Observed Evidence (Live Azure Test — 2026-05-01)¶
# TRIGGER: python:3.11-slim allocating 600MB under 0.5Gi limit
# System logs (az containerapp logs show --type system):
"Msg": "Container 'ca-oom-lab' was terminated with exit code '137' and reason 'ProcessExited'"
"Reason": "ContainerTerminated"
"Count": 3 ← repeated restart loop
# App deployed with:
# image: python:3.11-slim
# command: python -c "x = bytearray(600 * 1024 * 1024); import time; time.sleep(3600)"
# cpu: 0.25 memory: 0.5Gi
# FIX: restore healthy image and increase memory
az containerapp update --name ca-oom-lab --resource-group rg-aca-lab-test4 \
--image mcr.microsoft.com/azuredocs/containerapps-helloworld:latest \
--cpu 0.5 --memory 1Gi
az containerapp revision list --name ca-oom-lab --resource-group rg-aca-lab-test4 \
--query "[0].properties.healthState"
→ "Healthy"
[Observed]Exit code 137 = SIGKILL (128 + signal 9) — Linux OOM killer termination.[Observed]ContainerTerminatedwithProcessExitedreason, Count=3 — restart loop confirmed.[Observed]After fix (healthy image + 1Gi memory):healthState: Healthy.[Inferred]The kernel OOM killer sends SIGKILL when container RSS exceeds cgroup memory limit. ACA surfaces this as exit code 137, not as an explicit OOM event in platform logs.
Environment: koreacentral, rg-aca-lab-test4, cpu=0.25, memory=0.5Gi, python:3.11-slim.
13. Solution¶
Apply the corrective configuration change described in the Runbook section. Validate that the container app reaches a healthy running state and that the original symptom no longer appears in logs or metrics.
14. Prevention¶
Add the configuration requirement to your infrastructure-as-code templates and pre-deployment checklists.

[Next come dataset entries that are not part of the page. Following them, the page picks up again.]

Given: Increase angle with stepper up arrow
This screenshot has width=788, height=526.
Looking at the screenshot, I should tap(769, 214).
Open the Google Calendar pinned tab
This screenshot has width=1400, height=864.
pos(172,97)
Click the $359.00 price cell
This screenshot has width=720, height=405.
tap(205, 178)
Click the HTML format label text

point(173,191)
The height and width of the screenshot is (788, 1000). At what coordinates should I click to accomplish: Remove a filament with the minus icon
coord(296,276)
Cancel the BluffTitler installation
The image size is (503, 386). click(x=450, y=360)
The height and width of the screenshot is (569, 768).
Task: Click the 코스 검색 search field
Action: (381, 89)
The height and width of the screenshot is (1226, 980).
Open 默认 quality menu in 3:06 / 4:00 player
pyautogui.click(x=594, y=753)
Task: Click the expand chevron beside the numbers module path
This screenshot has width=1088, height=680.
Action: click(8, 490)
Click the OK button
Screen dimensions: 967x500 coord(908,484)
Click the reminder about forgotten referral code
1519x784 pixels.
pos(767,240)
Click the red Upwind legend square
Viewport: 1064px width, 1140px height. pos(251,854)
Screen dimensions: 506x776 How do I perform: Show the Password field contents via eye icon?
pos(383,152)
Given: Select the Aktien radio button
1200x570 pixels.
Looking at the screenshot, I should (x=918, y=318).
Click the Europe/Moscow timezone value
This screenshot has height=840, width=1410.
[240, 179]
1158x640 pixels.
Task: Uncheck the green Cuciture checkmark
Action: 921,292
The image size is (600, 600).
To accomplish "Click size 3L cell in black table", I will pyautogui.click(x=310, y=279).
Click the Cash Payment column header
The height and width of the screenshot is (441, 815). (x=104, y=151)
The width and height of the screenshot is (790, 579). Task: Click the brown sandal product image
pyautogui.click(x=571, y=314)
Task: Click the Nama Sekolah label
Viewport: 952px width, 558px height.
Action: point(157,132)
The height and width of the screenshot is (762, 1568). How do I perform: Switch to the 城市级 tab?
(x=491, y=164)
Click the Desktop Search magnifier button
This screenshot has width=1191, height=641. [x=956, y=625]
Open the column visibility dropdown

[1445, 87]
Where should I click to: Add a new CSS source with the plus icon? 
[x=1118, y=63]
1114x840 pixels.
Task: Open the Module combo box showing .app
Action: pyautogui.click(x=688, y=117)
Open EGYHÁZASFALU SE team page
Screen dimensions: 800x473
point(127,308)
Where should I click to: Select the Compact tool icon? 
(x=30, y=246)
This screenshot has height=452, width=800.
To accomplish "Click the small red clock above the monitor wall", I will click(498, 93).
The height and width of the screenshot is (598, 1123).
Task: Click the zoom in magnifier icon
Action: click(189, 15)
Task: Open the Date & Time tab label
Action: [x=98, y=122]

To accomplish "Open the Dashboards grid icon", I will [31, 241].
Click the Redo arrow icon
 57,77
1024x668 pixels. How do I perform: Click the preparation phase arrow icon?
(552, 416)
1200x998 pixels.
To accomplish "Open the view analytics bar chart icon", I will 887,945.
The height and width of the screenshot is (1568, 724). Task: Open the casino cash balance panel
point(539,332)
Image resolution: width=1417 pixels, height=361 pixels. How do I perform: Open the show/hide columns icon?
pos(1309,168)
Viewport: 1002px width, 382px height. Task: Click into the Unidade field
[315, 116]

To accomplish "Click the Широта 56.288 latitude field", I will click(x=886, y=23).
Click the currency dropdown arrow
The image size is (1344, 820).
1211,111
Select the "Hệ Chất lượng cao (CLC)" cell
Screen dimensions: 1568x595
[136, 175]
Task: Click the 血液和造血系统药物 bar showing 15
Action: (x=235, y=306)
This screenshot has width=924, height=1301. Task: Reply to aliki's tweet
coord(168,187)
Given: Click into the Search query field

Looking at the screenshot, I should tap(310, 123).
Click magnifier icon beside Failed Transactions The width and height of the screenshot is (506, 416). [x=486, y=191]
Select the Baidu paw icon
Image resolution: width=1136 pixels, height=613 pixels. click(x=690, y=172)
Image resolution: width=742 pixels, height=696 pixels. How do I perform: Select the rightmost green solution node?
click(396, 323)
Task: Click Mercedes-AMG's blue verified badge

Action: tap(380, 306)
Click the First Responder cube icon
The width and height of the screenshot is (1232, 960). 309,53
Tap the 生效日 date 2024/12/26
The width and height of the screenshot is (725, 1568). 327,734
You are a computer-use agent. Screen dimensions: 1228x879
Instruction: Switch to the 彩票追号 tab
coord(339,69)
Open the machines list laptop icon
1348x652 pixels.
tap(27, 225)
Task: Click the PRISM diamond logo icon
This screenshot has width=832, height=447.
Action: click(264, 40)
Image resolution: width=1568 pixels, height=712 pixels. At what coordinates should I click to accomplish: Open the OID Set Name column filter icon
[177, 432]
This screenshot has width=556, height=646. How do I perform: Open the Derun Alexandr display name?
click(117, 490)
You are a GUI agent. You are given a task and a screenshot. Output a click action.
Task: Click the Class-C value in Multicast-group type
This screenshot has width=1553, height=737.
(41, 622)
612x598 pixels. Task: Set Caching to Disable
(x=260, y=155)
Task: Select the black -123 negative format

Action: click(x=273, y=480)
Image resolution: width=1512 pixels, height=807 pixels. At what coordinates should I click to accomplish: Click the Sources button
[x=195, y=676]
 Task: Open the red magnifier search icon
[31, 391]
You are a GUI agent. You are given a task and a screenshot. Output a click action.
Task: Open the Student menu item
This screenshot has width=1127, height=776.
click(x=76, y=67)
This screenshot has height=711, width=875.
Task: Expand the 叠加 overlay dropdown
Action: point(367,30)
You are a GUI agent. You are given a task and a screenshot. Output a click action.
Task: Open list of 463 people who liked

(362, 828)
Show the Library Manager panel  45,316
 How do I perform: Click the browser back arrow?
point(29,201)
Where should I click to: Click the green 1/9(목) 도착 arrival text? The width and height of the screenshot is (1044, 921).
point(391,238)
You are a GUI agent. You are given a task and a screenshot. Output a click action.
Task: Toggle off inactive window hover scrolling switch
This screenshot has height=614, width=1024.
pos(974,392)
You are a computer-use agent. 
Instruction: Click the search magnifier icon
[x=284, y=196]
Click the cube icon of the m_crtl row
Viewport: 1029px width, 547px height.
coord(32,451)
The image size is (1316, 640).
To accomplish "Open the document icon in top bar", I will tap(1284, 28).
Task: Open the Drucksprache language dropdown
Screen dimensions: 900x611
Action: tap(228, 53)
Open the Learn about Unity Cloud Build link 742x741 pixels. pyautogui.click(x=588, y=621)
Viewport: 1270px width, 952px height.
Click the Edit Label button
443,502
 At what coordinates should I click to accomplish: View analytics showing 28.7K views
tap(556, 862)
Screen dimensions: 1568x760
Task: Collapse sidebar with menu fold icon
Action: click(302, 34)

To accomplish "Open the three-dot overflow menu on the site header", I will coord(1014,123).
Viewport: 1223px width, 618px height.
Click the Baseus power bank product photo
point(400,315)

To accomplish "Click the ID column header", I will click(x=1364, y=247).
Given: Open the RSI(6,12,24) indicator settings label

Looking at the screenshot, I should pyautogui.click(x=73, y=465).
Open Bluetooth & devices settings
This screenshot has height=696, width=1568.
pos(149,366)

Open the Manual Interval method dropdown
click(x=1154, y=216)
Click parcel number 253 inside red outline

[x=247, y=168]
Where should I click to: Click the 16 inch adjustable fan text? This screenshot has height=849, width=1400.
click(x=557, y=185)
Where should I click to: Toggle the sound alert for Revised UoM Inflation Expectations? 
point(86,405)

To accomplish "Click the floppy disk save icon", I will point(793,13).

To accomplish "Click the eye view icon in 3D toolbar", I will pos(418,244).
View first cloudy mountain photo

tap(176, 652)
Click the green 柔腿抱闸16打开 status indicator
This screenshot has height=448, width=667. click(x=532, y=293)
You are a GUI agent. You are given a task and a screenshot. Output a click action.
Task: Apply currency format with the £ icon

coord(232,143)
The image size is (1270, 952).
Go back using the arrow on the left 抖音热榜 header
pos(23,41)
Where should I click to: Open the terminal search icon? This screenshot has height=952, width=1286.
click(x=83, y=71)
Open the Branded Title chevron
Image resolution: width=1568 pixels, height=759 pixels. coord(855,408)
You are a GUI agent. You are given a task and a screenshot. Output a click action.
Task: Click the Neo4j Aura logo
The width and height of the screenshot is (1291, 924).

Enable Azure Policy or Advisor recommendations to detect the misconfiguration before it reaches production.
15. Takeaway¶
Memory Leak Oomkilled is a reproducible, configuration-driven failure. The fix is deterministic and low-risk. Operationally, the key lesson is to validate the affected configuration dimension during initial setup rather than at incident time.
16. Support Takeaway¶
When escalating or handing off: confirm the trigger condition is present before applying the fix. Collect logs from the failing revision before deletion. Document the before-and-after configuration in the incident record.
Clean Up¶
Return the app to a normal memory budget after the test.